*Exercise input*
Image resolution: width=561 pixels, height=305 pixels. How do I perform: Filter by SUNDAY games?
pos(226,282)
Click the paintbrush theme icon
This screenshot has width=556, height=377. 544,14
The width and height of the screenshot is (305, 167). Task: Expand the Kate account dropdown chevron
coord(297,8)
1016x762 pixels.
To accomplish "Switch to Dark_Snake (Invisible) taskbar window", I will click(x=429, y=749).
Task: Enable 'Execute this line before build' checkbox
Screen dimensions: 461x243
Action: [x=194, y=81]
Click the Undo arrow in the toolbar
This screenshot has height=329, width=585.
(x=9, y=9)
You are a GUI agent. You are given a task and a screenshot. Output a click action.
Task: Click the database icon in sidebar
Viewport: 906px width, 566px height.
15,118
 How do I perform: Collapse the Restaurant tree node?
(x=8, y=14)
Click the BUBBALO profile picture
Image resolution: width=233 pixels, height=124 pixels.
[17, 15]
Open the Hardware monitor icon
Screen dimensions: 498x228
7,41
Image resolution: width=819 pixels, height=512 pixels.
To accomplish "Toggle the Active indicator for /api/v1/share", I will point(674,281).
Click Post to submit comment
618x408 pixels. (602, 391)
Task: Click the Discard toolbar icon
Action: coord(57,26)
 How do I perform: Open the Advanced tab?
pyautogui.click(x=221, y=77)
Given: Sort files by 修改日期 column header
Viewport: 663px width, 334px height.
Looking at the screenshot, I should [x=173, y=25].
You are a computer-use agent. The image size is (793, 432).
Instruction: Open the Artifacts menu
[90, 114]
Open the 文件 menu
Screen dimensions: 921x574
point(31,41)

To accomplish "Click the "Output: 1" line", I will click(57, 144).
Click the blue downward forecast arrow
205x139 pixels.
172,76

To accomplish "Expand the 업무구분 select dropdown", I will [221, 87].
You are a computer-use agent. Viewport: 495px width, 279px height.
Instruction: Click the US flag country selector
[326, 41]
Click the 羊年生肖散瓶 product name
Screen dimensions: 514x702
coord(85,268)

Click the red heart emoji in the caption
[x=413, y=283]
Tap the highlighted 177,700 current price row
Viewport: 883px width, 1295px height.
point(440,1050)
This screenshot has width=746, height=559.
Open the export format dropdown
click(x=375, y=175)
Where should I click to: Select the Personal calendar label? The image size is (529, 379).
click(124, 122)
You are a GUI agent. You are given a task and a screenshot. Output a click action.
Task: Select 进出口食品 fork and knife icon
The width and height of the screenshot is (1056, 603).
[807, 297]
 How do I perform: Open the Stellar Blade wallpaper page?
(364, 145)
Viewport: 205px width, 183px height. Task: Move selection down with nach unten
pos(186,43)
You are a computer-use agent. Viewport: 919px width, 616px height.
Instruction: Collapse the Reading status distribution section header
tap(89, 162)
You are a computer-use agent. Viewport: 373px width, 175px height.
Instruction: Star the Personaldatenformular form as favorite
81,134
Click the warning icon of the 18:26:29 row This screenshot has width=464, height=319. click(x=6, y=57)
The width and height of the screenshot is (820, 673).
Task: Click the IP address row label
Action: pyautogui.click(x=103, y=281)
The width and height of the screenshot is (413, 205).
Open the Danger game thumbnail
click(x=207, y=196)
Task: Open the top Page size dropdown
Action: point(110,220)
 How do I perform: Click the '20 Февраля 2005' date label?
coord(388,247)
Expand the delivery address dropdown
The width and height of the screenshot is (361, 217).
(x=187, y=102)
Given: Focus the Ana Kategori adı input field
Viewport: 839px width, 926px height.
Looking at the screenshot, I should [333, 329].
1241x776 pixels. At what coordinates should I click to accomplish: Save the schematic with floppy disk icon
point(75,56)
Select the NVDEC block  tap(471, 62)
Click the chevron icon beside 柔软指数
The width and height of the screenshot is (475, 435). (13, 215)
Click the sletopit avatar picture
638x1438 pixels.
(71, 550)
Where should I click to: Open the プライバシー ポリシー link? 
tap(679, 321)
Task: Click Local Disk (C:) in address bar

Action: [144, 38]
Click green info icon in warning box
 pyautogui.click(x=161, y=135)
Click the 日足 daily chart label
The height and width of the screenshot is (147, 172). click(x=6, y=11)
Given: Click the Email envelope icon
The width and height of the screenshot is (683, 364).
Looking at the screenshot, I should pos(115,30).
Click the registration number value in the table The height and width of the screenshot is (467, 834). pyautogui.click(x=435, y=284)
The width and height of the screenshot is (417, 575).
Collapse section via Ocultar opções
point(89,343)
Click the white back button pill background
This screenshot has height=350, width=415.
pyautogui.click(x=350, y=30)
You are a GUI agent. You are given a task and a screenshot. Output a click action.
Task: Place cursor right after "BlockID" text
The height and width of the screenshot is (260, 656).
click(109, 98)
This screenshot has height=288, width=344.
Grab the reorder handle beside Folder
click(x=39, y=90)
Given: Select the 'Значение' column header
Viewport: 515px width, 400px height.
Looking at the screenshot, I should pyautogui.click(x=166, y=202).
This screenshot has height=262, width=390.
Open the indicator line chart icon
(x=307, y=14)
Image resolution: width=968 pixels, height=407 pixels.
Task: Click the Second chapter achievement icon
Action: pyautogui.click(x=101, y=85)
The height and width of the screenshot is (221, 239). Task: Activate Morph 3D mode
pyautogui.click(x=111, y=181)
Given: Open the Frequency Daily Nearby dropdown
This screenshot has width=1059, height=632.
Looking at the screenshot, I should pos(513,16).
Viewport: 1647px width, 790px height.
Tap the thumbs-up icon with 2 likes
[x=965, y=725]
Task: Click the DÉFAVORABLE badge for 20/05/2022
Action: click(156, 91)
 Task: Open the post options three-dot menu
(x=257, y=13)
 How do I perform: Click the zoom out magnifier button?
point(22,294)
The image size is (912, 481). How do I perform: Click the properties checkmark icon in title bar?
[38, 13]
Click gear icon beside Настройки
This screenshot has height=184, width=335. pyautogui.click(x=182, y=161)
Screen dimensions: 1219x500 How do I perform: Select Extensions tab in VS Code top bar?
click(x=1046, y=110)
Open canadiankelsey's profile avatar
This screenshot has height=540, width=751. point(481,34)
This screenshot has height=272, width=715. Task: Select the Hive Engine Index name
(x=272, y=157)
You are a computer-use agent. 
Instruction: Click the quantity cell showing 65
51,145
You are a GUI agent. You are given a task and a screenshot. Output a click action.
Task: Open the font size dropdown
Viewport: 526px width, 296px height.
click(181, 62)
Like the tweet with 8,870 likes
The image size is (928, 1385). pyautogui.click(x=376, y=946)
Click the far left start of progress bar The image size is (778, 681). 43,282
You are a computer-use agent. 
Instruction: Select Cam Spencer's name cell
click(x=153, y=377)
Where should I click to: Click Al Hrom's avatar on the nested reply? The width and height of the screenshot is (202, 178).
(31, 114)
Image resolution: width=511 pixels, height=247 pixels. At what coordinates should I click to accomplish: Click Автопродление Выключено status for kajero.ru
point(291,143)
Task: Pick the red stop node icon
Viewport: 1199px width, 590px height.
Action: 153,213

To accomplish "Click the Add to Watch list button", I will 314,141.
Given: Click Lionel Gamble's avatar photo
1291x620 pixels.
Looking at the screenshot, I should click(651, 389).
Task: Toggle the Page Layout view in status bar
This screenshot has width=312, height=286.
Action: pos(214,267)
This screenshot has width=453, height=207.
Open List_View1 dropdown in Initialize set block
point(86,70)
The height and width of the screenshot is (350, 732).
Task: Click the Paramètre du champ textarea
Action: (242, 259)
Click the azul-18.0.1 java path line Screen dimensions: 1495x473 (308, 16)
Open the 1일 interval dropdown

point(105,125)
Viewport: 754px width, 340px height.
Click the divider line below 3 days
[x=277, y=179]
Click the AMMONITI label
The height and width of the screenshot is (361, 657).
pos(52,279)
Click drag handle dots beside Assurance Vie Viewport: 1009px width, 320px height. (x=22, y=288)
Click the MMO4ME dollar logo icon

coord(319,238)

*What you will do*
When the line with "The width and height of the screenshot is (417, 575)." is reached in the data above, begin copying, and stop after the line with "Given: Select the 'Значение' column header"; copy each line exactly, both ends included.

*Answer area*
The width and height of the screenshot is (417, 575).
Collapse section via Ocultar opções
point(89,343)
Click the white back button pill background
This screenshot has height=350, width=415.
pyautogui.click(x=350, y=30)
You are a GUI agent. You are given a task and a screenshot. Output a click action.
Task: Place cursor right after "BlockID" text
The height and width of the screenshot is (260, 656).
click(109, 98)
This screenshot has height=288, width=344.
Grab the reorder handle beside Folder
click(x=39, y=90)
Given: Select the 'Значение' column header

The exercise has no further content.